Skip all pictures, then copy the lines from the start of the data through the line with "You are a GUI", keeping both ends.

[Opening Data records section]

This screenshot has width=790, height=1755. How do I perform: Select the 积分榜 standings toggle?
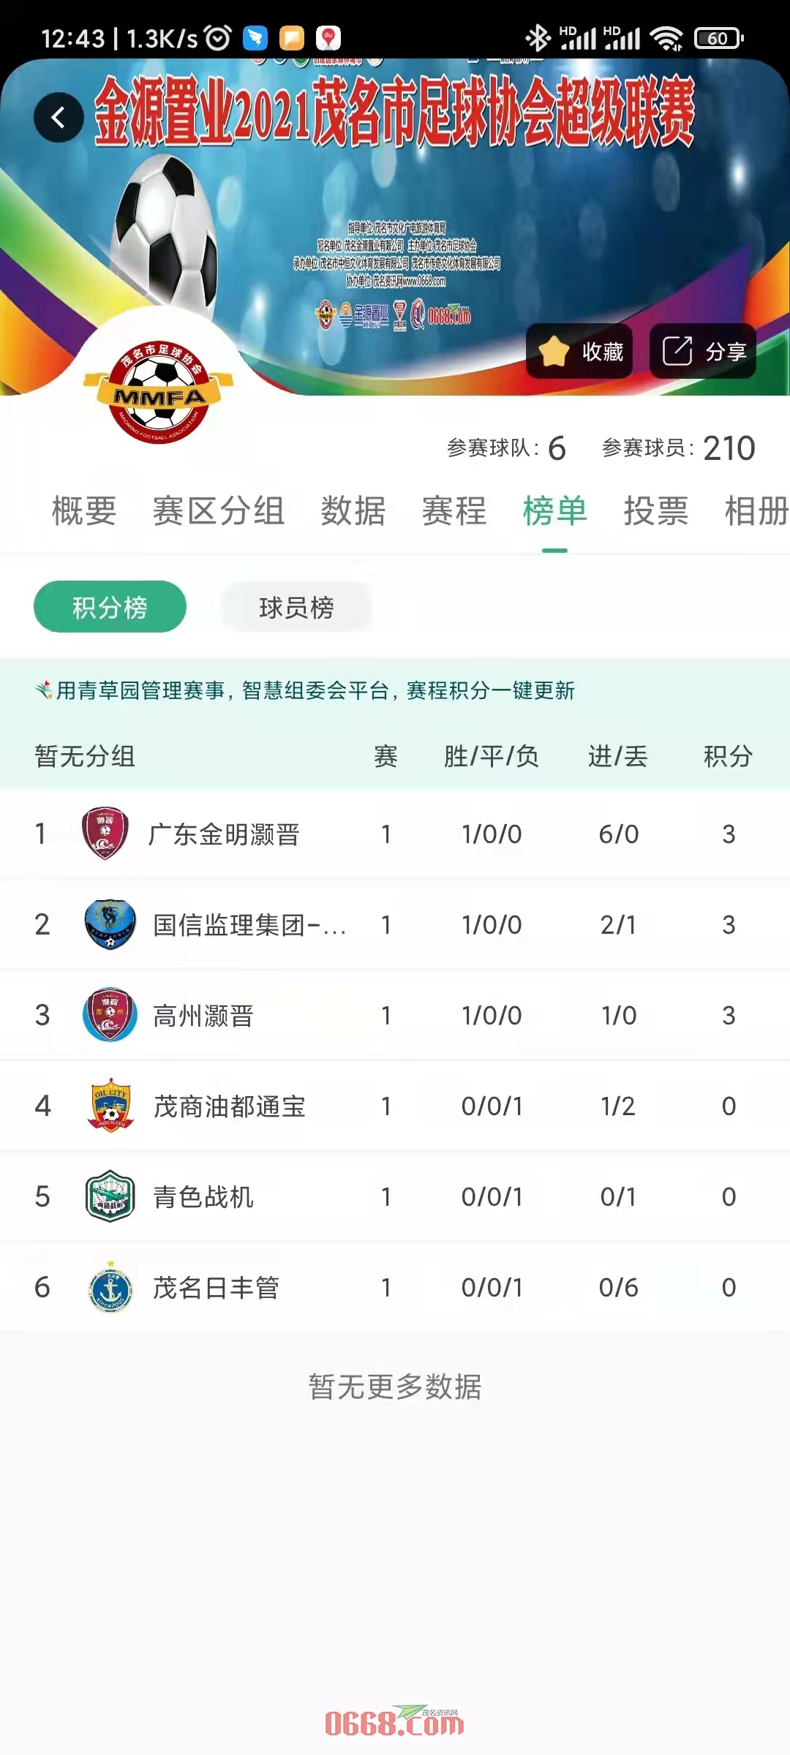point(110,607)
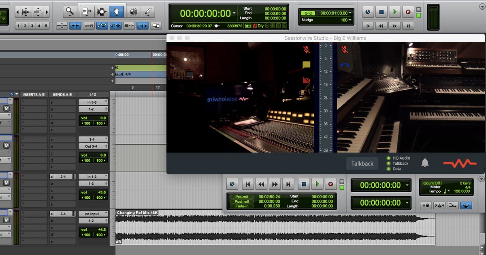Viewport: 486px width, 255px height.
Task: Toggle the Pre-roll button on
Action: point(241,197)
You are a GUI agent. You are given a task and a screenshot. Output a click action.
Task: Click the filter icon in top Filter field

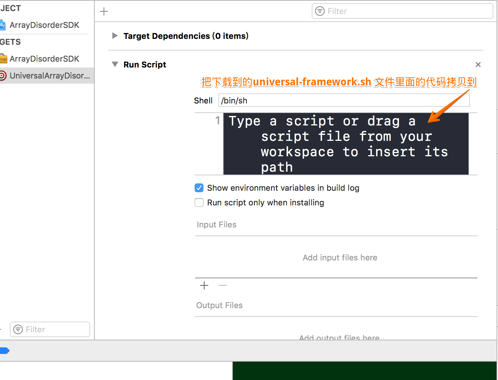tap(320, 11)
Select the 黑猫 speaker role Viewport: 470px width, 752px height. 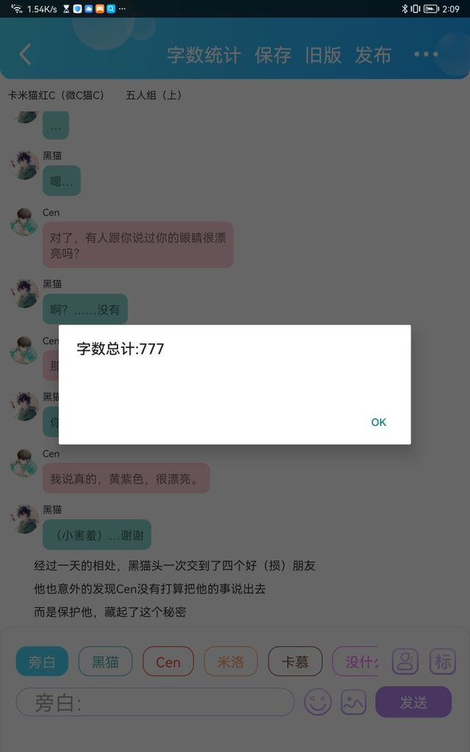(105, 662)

[Closing Data records section]

◆ Written reply ◆
This screenshot has width=790, height=1755. How do I perform: Select the 积分榜 standings toggle?
point(110,607)
Viewport: 486px width, 255px height.
Task: Toggle the Pre-roll button on
Action: point(241,197)
You are a GUI agent. You are given a task and a screenshot. Output a click action.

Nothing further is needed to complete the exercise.